Pushing down join clauses into subqueries

From: Heikki Linnakangas <hlinnaka(at)iki(dot)fi>
To: pgsql-hackers <pgsql-hackers(at)postgresql(dot)org>
Subject: Pushing down join clauses into subqueries
Date: 2018-06-06 19:22:19
Message-ID: 7105c8f3-e16f-ee54-9ce9-c4ac2384791e@iki.fi
Views: Raw Message | Whole Thread | Download mbox | Resend email
Thread:
Lists: pgsql-hackers

It would be nice, if we could push down join quals into subqueries. For
example:

create table small_table (i int);
create table big_table (i int, j int);

insert into small_table values (1), (2); -- two rows
insert into big_table select g/10, g from generate_series(1, 100000) g;
-- million rows

create index on big_table(i);

select *
from small_table,
(select i, count(*) from big_table group by i) as sq
where small_table.i = sq.i;

Currently, we will fully materialize the subquery, and then filter the
rows find the rows that match the outer query:

QUERY PLAN

-----------------------------------------------------------------------------------
Hash Join (cost=1949.50..2017.08 rows=2550 width=16)
Hash Cond: (small_table.i = big_table.i)
-> Seq Scan on small_table (cost=0.00..35.50 rows=2550 width=4)
-> Hash (cost=1947.00..1947.00 rows=200 width=12)
-> HashAggregate (cost=1943.00..1945.00 rows=200 width=12)
Group Key: big_table.i
-> Seq Scan on big_table (cost=0.00..1443.00
rows=100000 width=4)
(7 rows)

For this query, a nested loop join, with an index scan on big_table,
would be a better plan.

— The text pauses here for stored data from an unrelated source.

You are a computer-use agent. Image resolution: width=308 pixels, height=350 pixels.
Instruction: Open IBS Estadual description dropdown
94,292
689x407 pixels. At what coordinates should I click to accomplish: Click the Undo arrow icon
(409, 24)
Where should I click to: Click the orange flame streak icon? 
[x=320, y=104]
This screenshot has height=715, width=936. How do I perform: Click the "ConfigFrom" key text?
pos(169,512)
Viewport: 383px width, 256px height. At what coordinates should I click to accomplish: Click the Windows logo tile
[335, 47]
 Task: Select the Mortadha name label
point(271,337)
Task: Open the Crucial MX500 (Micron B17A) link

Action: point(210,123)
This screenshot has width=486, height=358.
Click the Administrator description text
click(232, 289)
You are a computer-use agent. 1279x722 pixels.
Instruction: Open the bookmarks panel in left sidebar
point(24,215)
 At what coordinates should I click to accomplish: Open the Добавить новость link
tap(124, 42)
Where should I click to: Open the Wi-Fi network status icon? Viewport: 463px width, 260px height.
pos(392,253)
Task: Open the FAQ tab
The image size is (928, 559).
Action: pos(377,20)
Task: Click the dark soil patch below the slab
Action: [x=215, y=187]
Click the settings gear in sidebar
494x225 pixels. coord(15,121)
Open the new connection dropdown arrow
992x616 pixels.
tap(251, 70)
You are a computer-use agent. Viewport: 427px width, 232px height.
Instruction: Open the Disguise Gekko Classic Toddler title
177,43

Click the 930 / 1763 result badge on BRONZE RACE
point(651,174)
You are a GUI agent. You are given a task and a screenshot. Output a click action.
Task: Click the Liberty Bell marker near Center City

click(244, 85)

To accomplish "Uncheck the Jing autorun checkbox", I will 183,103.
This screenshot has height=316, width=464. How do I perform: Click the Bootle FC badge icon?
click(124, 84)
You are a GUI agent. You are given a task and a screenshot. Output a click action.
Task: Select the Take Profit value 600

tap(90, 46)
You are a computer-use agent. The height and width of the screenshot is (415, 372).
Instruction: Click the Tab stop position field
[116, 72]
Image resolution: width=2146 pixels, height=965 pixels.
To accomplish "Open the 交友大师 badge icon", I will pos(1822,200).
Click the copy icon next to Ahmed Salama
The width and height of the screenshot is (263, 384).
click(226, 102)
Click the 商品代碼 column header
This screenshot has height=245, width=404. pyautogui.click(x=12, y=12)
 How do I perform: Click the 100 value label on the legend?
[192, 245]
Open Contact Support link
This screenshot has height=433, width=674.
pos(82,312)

Doing that would require creating parameterized
paths, planning the subquery multiple times, with and without the
pushed-down join quals.

However, there's one special case: What if the subquery is LATERAL? In
that case, the subquery is already parameterized. We could push down
join quals, which refer the same "other" relations that are already
laterally referenced, without making it any more lateral.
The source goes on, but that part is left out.